Indeed, throughout the book, Duffin ably shows how past instances of medical dogma were subsequently disproven. For example, she notes how Julius Wagner-Jauregg and Egas Moniz were awarded Nobel Prizes for [End Page 179] rather dubious discoveries: malarial-fever treatment for syphilis and frontal lobotomy for psychosis, respectively. Yet at the same time, Duffin emphasizes why physicians in the early to middle twentieth century hailed both of these accomplishments. Progress in medicine, she rightly notes, cannot be understood outside of its specific historical context.

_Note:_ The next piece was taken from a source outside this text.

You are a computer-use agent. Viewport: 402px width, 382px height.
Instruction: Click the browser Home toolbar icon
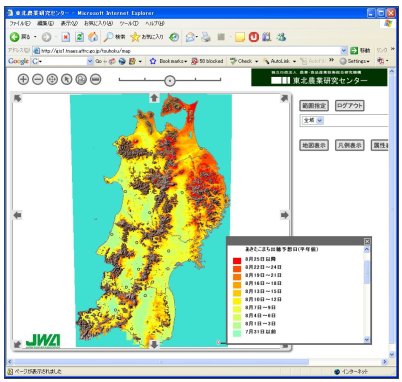[93, 37]
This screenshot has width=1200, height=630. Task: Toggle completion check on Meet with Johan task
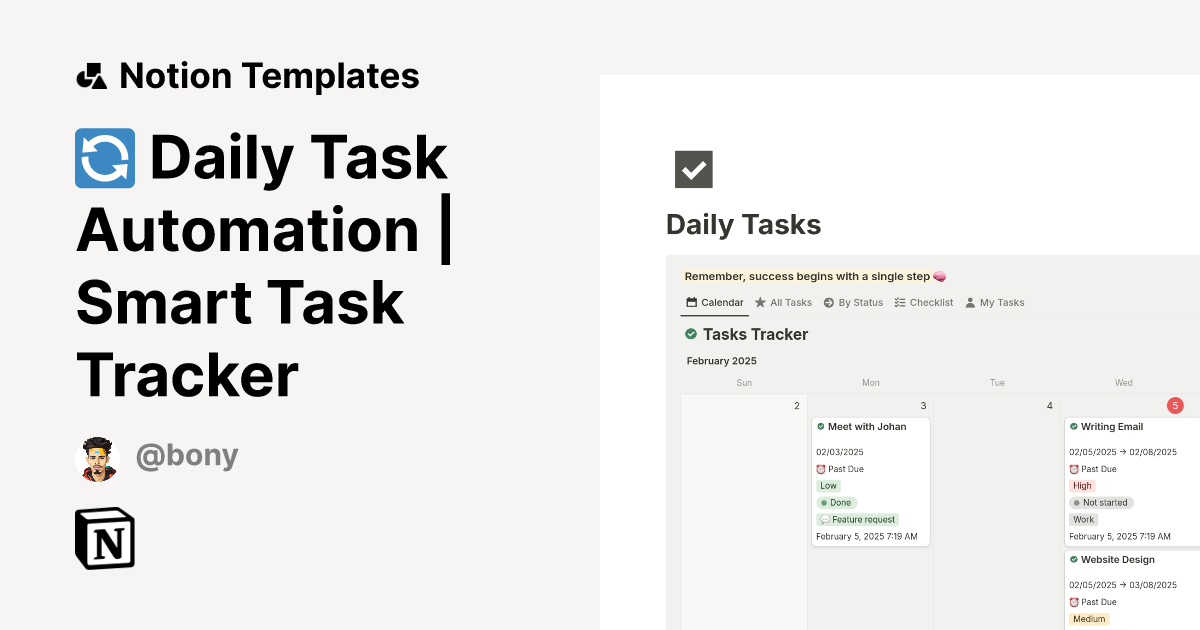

An unabashed proselytizer for the value of history, Duffin makes her last chapter "How to Research a Question in Medical History." In this section, she hopes to interest medical students, physicians, and other clinicians to pursue historical studies. Duffin includes helpful information about research tools, such as MEDLINE and the Bibliography of the History of Medicine, and instructs readers on how to best use primary and secondary sources. Of particular interest is an aside on the ongoing tensions between physician-historians, who often write internalist, Whiggish histories of medicine, and Ph.D. historians, whose externalist accounts may criticize past medical practices. Duffin commendably finds value in both types of works and urges these scholars to build on one another’s findings.

Because of its thematic, as opposed to chronological, nature, History of Medicine necessarily contains frequent cross-references to discussions that take place in other chapters. Some may find this distracting, although I did not. What I did find was a valuable, good-natured overview of a large topic that challenges everyone who teaches the history of medicine to do a better job.

Reviewed by Barron H. Lerner, M.D., Department of Medicine,
Columbia College of Physicians & Surgeons, New York, New York 10032.